WHAT IS BEING ASKED. Nothing in the data may be omitted; output it all verbatim.

Data extracted from a collection.
------------------------------------------------------------

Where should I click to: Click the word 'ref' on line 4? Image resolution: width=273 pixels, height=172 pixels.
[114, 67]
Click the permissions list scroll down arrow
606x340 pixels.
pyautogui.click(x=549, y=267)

------------------------------------------------------------

ANSWER SECTION.
Where should I click to: Click the word 'ref' on line 4? Image resolution: width=273 pixels, height=172 pixels.
[114, 67]
Click the permissions list scroll down arrow
606x340 pixels.
pyautogui.click(x=549, y=267)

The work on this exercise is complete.